The social-media gurus
Dhruvi, days ahead of her deeksha, says her guru is “everything to me”.
“She is my world. Whatever she says, that is it.”
Almost all Jain novices speak with similar warmth of their gurus. It is clear that these religious leaders also inspire tremendous obedience and loyalty.
Dr Doshi says that it was not always like this.
“Previously the ascetics were more introverted and interested only in their own self-purification,” he says. But today, he adds, they are more involved and are actively reaching out to young people in particular.
“They are good orators and offer young people a path which is simple, they get attracted to it.”
Until as recently as 10 years ago, Jains relied on literature written in the ancient Indian languages of Ardha Magadhi or Sanskrit. Now, the religious literature is offered in many languages, especially English.
“Stories of the Jain religion are made into short films, which are shareable on social media. Reading a book may not be important but just seeing one small story in a minute or two would influence youngsters a lot actually,” Dr Doshi says.
These videos, which are mostly circulated via WhatsApp messages, are well produced films which often glorify renunciation and sometimes even portray monks as superheroes.
Muni Jinvatsalya Vijay Maharajsaheb, a Jain monk, says that over the last few years, films produced by Jain NGOs have played a critical role in making the religion accessible to young followers.
He himself has published several YouTube videos that have had over a million views. “If one wants to reach youngsters, it is easier to go to where they are rather than to try and bring them here,” he says. “YouTube was the best choice because that is where young people spend most of their time online”.
The religious retreats
Dhruvi says an Updhyan – a 48-day retreat she attended five years ago – was “the spark that made me consider a monk’s life”.
Under a presiding guru, the retreat allows regular Jains to experience a monastic life – without shoes, electricity and baths. Most novices point to this gruelling retreat – where gurus exhort them to renounce a world “full of sorrow” – as the moment they decided they want to be monks.
But such retreats cannot be undertaken overnight.
Hitesh Mota, who organises deekshas in Mumbai, say that most attendees undergo a series of short retreats to “slowly build the confidence that yes, I can live like this for a little bit longer next time”.
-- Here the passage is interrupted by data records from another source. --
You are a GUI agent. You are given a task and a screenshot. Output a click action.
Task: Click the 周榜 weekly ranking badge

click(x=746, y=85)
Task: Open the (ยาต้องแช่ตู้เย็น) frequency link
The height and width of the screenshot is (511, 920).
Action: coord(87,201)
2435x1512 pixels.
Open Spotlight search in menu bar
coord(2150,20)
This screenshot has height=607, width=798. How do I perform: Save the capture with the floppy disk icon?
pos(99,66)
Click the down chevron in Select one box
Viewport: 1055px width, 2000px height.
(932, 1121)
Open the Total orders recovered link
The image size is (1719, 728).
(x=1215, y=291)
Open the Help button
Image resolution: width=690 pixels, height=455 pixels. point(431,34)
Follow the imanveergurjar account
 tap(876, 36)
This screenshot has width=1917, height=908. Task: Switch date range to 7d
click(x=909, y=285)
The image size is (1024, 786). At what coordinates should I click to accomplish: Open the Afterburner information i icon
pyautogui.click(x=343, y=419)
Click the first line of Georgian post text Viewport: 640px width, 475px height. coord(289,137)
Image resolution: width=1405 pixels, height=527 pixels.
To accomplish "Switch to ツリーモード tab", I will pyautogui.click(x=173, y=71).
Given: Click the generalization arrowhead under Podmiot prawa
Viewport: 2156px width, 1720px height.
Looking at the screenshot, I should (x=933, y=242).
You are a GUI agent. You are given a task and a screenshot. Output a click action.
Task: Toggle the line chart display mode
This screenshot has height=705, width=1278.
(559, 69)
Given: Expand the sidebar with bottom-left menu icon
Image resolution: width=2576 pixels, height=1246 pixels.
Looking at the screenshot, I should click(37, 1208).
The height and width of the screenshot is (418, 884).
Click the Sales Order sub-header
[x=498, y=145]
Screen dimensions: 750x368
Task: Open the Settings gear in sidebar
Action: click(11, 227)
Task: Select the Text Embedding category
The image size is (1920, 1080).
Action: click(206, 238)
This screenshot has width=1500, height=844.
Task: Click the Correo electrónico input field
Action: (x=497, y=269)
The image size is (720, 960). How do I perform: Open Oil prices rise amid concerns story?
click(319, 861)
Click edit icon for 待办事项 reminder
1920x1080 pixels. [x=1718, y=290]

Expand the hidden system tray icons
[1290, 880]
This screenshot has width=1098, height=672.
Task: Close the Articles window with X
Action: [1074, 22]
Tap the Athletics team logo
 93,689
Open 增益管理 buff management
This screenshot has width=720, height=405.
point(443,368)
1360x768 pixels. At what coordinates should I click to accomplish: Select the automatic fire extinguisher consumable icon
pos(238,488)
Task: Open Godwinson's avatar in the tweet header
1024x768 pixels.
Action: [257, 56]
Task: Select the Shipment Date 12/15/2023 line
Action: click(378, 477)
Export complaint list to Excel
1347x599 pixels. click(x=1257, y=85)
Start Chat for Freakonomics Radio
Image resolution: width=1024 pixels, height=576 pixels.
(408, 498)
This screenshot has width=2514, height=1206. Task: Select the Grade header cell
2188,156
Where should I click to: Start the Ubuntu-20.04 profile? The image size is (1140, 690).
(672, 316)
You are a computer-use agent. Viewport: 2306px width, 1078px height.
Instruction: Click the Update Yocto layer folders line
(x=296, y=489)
“You know the fear of a monk’s life, the fear of giving up everything. That fear is removed during the retreat. It is the first step, a sort of training camp to become a monk.”
Last month, a retreat in the western city of Nashik ended in a celebratory procession of chariots carrying 600 attendees wearing glittering clothes. Most were under 25 and reportedly hundreds of them expressed a desire to take deeksha.
Among them was 12-year-old Het Doshi.
A bright student and skating champion, Het missed three skating races and several weeks of school to attend this retreat. His feet were blistered and covered in boils and he lost 18kg (40lbs) during the retreat, but Het says the flame had already been kindled in his heart.
“My guru has said there is nothing good in this world,” Het said, uttering words he scarcely seemed to understand. “I don’t like anything in this material world. I want to move away from my karmas, my sins. So I want to take deeksha. My guru says I should take it sooner rather than later, so I want to take it before I turn 15.”
His parents looked on proudly. But not everyone shares their children’s enthusiasm for renunciation.
Dhruvi had to work very hard to get her parent’s endorsement. “My family got very upset when I told them,” she says.
She strategically stopped mentioning deeksha for a couple of years, aware that if she pushed too hard too quickly she could jeopardise her freedom to travel with her guru.
And even though she eventually wore down the family’s resistance, their trepidation lingers just under the surface.
On the morning of Dhruvi’s renunciation ceremony, her father hugged her for the last time before she donned the dress of a nun, grief etched on his face.
“All this pomp is one thing,” he said. “Come back in two years to see how it has worked out.”